Published: Thursday, June 16, 2011
Using science to strike a chord with youngsters by Topher Forhecz
When can a child begin learning concepts about bugs and space? For Mary Porter Green, owner of the Ashburn science school Curiosity Zone, the answer is hardly rocket science: at 2 years old.
Despite the stigma that science can be boring and overwhelming to children, Green’s mission has been to teach youngsters basic science concepts since she opened the school in 2005.
“Science is everything all the time,” Green says. “The sun rising is science; the bugs you find in your backyard are science.”

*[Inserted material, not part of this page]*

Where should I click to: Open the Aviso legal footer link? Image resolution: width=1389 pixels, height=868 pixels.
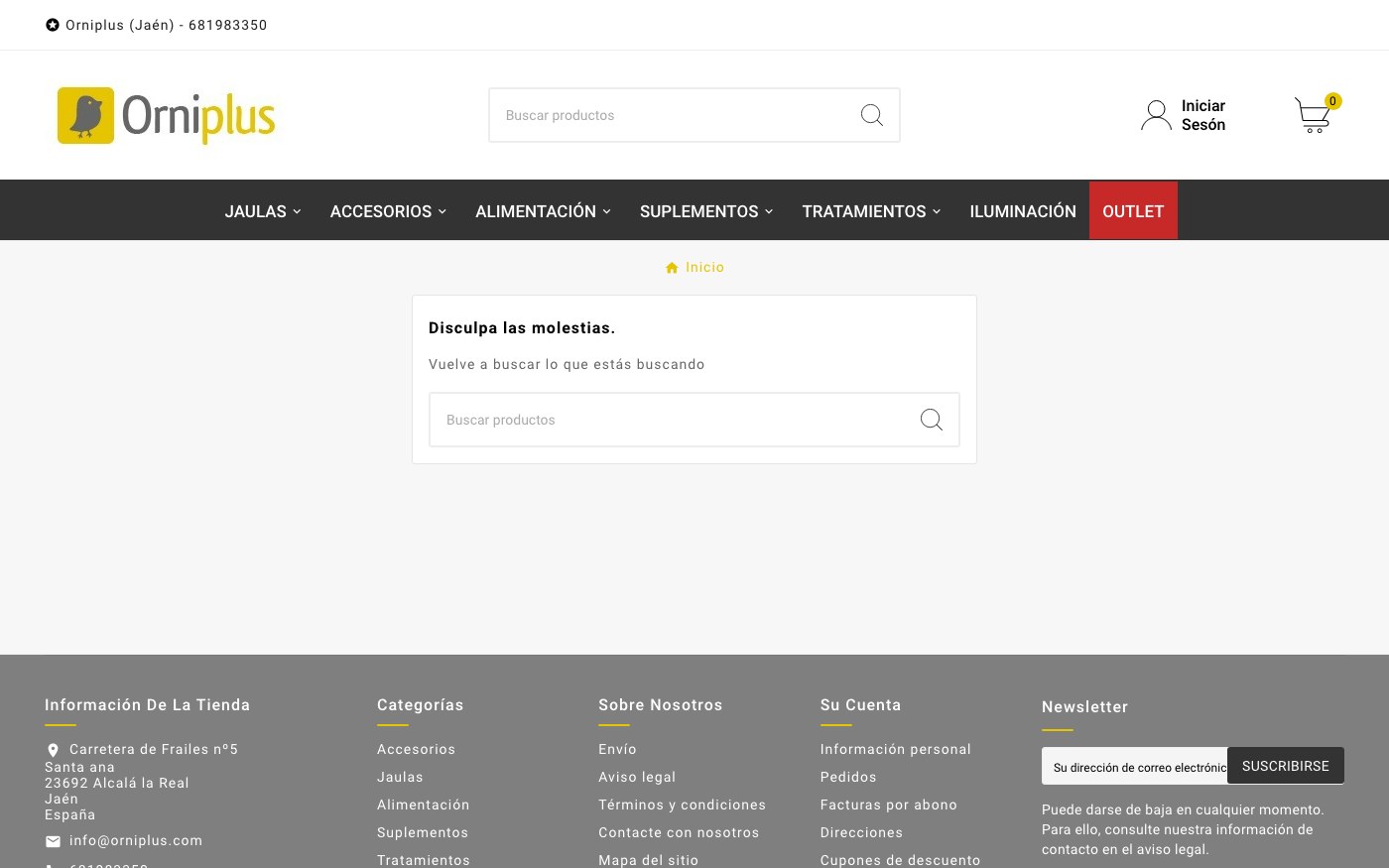point(637,777)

Hoping to expand the reach of her school, Green created the band Ryan Buckle & Friends three years ago with Linda Blum Huntington, who has more than 30 years of music industry experience. The two met when Huntington came to the Curiosity Zone to ask if Green would sell a children’s album she was promoting. The duo decided to create a CD, “Swamp Stomp Boogie,” which was released in late 2008 with help from Wammie Award-winning artist Shane Hines.
On June 23, Ryan Buckle & Friends a live, educational music show will perform as part of Celebrate Frederick’s Summerfest Family Theatre series. The show, which was born more than a year ago, is a combination of catchy tunes and science experiments.
“We knew we wanted to do just a bigger format show so we could reach a bigger audience with the music,” Green says.
On-stage experiments include a “smoke blaster,” which fires large rings of smoke, as well as acid-based chemical reactions that send two different-sized rockets into the air. Green says she tries to engage the audience in the scientific method without them even knowing.
“We’re always trying to get them to make hypotheses, lthough we don’t use those big words like that,” Green says. “But we always make them guess what happens next and they always think the bigger rocket will go further because that’s the way a kid’s mind works bigger’s better. And then you obviously show them that the bigger rocket doesn’t actually go quite as high as the cute little rocket.”
Other participation experiments include the UFO Ball, which teaches children about circuits.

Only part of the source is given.